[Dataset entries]
*** Begin section ***
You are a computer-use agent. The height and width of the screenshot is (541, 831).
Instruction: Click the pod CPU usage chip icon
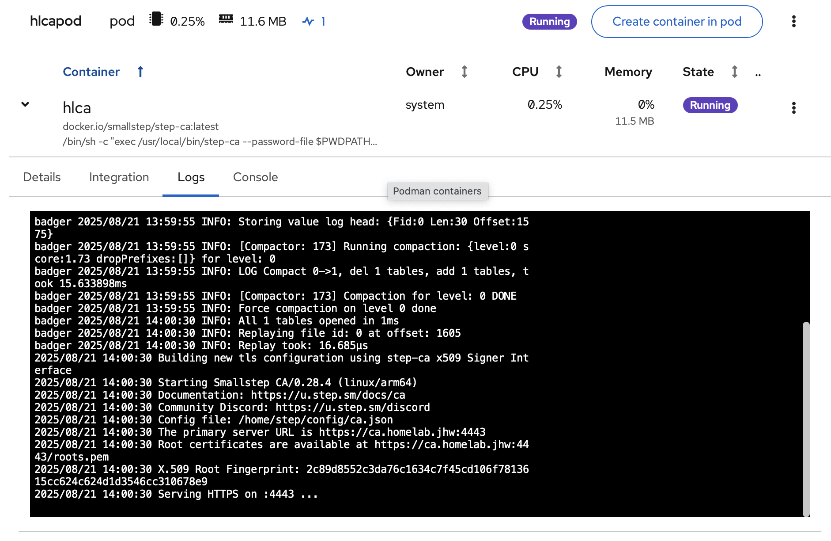pyautogui.click(x=156, y=19)
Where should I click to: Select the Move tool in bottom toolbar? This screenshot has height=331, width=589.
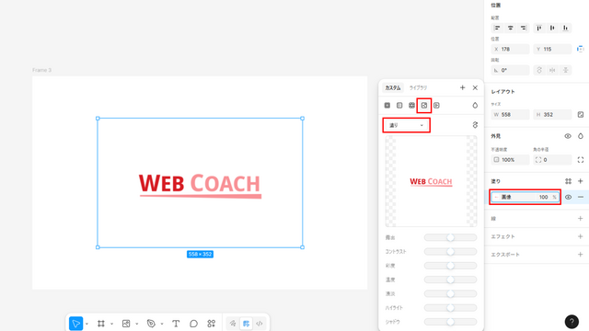coord(75,324)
*** End section ***
» WHAT THE TASK REQUIRES
Without any pictures, please write out the lines from the one containing "Where should I" through the final line of the data, exactly and inclusive of both ends.

» ANSWER BOX
Where should I click to: Select the Move tool in bottom toolbar? This screenshot has height=331, width=589.
coord(75,324)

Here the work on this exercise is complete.